Le spiegazioni che cercano  di dimostrare la sottomissione della donna con differenze biologiche e specifiche tra i sessi, sono teorie borghesi, che in fondo vorrebbero far sparire tanto il conflitto tra uomini e donne, cioè l’oppressione dell’uomo sulla donna, quanto le sue cause che hanno precise radici.
Il merito storico dell’analisi marxista è quello di dimostrare che l’oppressione della donna e lo sfruttamento dell’essere umano sull’essere umano non sono sempre esistiti. L’opera letteraria fondamentale de “l’origine della famiglia...“ dimostra che lo sfruttamento e la sottomissione della donna non sono leggi della natura, dimostra che le relazioni tra esseri umani non sono di tipo biologico bensì sono condizionate da processi storici e sociali e che la donna non è oppressa per natura né l’uomo è oppressore per natura, ma entrambi sono diventati ciò che sono con lo sviluppo delle forze produttive, e di conseguenza sono mutabili, parallelamente al cambiamento dei rapporti di produzione. 
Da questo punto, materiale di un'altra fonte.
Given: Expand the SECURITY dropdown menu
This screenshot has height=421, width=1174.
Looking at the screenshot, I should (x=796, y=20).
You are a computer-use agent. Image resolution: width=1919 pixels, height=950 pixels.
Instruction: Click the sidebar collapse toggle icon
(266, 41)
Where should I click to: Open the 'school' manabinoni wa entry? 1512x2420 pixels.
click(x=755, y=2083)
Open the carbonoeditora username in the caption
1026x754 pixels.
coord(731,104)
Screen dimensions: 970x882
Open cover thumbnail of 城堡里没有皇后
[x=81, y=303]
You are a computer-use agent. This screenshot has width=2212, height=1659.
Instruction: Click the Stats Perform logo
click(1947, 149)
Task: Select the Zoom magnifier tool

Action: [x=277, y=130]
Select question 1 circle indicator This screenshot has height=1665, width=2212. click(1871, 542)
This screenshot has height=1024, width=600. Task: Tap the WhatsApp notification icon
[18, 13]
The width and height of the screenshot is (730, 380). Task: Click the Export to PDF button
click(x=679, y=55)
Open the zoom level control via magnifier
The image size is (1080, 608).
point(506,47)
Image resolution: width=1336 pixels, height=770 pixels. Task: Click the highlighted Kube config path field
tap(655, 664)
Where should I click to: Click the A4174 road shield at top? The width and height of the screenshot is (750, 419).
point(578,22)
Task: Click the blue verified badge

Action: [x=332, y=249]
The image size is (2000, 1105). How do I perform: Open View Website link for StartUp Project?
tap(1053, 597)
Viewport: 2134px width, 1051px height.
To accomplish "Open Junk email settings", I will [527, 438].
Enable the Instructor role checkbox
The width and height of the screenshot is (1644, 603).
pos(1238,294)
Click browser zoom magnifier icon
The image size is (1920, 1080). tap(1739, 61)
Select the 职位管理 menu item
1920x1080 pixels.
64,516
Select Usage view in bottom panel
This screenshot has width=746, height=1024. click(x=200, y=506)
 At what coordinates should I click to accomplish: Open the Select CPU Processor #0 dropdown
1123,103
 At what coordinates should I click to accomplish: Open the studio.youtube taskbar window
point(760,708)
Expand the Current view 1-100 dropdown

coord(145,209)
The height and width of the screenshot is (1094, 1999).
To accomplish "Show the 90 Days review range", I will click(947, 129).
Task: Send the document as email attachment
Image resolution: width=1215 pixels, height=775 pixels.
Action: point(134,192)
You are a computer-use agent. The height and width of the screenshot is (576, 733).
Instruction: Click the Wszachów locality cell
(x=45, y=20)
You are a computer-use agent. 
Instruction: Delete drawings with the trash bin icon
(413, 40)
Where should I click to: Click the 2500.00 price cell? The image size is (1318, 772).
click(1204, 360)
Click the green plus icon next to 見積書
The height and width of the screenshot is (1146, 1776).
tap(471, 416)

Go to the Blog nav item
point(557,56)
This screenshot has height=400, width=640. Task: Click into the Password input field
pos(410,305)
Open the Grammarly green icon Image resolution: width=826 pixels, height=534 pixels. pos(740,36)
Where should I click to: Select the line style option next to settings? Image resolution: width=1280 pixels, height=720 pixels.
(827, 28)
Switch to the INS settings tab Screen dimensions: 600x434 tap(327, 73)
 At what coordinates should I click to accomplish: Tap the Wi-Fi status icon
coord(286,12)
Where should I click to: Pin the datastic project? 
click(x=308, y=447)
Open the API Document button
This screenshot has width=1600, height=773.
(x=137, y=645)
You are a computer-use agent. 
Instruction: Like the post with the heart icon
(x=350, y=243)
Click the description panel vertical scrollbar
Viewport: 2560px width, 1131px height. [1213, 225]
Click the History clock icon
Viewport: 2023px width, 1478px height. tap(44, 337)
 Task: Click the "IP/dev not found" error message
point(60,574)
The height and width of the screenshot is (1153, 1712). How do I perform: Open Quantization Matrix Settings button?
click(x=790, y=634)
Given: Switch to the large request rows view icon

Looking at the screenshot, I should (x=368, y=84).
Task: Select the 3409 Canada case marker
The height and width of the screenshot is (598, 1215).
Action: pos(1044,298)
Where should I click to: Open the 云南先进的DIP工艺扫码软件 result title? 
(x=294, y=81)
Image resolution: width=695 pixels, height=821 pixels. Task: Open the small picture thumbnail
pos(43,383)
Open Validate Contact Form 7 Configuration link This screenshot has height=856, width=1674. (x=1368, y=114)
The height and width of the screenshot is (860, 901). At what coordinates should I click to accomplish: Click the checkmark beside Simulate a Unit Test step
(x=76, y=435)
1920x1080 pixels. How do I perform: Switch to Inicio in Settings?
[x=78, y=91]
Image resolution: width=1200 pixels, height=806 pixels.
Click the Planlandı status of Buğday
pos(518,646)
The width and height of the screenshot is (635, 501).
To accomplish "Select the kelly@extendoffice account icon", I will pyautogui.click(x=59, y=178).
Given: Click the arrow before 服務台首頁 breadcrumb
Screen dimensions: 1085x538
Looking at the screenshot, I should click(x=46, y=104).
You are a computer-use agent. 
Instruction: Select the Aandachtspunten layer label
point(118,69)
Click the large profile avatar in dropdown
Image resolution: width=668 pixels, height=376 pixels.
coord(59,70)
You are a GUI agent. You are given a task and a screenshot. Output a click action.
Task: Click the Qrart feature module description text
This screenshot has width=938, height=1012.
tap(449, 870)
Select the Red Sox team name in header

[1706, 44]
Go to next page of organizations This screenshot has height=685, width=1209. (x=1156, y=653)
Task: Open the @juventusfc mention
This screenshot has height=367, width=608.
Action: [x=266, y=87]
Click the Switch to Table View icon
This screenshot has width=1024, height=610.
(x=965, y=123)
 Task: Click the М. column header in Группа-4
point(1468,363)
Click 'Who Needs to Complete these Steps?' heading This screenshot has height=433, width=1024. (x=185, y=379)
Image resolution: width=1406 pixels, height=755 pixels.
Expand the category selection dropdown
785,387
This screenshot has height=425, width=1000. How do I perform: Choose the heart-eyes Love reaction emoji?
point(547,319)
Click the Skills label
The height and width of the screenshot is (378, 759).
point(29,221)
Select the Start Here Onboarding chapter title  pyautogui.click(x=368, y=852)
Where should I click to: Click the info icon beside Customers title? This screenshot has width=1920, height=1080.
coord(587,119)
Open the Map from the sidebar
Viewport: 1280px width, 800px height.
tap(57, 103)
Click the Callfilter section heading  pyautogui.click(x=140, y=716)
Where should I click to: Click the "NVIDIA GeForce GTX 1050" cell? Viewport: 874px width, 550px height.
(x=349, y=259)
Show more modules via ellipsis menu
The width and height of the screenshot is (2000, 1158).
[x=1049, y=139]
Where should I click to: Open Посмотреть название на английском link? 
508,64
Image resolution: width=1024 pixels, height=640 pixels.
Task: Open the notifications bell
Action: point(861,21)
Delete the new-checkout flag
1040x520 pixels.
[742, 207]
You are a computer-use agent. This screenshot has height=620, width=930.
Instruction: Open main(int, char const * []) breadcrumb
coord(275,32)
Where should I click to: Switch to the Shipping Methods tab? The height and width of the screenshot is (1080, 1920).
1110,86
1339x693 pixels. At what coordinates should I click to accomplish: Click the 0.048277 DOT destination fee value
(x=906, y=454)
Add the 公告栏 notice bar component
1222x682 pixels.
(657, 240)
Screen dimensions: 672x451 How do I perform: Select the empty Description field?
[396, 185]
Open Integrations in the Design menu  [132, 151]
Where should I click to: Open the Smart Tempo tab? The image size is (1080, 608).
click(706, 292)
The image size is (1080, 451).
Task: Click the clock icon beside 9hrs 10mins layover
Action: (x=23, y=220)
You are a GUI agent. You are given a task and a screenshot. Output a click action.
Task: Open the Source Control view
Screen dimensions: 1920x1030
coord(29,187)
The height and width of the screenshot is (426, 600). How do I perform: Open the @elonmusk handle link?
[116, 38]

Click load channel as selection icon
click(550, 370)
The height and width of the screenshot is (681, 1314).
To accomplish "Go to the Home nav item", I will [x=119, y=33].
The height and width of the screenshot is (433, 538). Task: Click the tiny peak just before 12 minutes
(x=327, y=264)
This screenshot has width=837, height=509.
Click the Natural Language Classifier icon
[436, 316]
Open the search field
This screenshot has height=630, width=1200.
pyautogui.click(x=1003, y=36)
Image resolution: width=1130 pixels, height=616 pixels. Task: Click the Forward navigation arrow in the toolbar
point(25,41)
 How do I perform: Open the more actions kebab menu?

Una conseguenza importante dell’introduzione della proprietà privata fu che l’economia domestica si staccò dall’economia comunitaria e comportò un tipo di famiglia con un tipo di economia sempre più isolata e individuale. I lavori prodotti all’esterno furono riservati ai membri maschili mentre la donna fu relegata ai fornelli. Si assiste, quindi, al rafforzamento della divisione del lavoro
Per la concezione marxista il lavoro è la produzione e la riproduzione della vita immediata, dunque ogni produzione di beni di consumo per i bisogni umani è produttiva. La caratteristica di questi prodotti è che non entrano come merci sul mercato. Realmente però la donna produce in questo ambito una merce; è la merce forza-lavoro, il cui valore d’uso da parte del capitale ha la natura particolare di essere fonte di valore. 
Con il suo lavoro domestico la donna non solo provvede alla riproduzione di questa merce che quotidianamente è di nuovo a disposizione del capitalista, ma poi si preoccupa quando bisogna “ripararla” a causa di una malattia o quando a causa dell’anzianità non è più efficiente per la produzione. Provvede inoltre alla produzione di uomini di riserva in grado di entrare nella produzione capitalista e sostituire la forza-lavoro consumata, i suoi figli. 
Pur essendo preziosa questa merce che essa produce non le porta alcun profitto, non viene pagata dai capitalisti, ma viene pagata la sua utilizzazione nel processo di produzione. Solo chi entra in questo processo sarà pagato.
Qual’è il risultato? Il risultato è che la donna  e il suo lavoro vengono sempre più isolati dalla produzione sociali di merci. Sebbene la sua forza lavoro sia in parte investita nel lavoro domestico essa non viene negoziata e pagata come merce-forza lavoro, ma retribuita così per dire in salario naturale. In questo rapporto anche il lavoratore salariato usufruisce del lavoro domestico della donna in casa. Questo avviene sia che il suo salario basti per tutta la famiglia sia che esso non sia sufficiente. 
Per terminare, il lavoro domestico per il capitale non produce merce di scambio, ma nello stesso tempo il lavoro domestico inteso come lavoro riproduttivo è essenziale per la società capitalista. Non ci può essere produzione senza riproduzione, che viene regolata dalle stesse leggi del sistema capitalista.
La questione donna va dunque affrontata mettendo al centro la contraddizione tra capitale e lavoro. Quindi per l’emancipazione della donna e per rivoluzionare la famiglia bisogna prima di tutto rivoluzionare i rapporti di produzione che sono la base.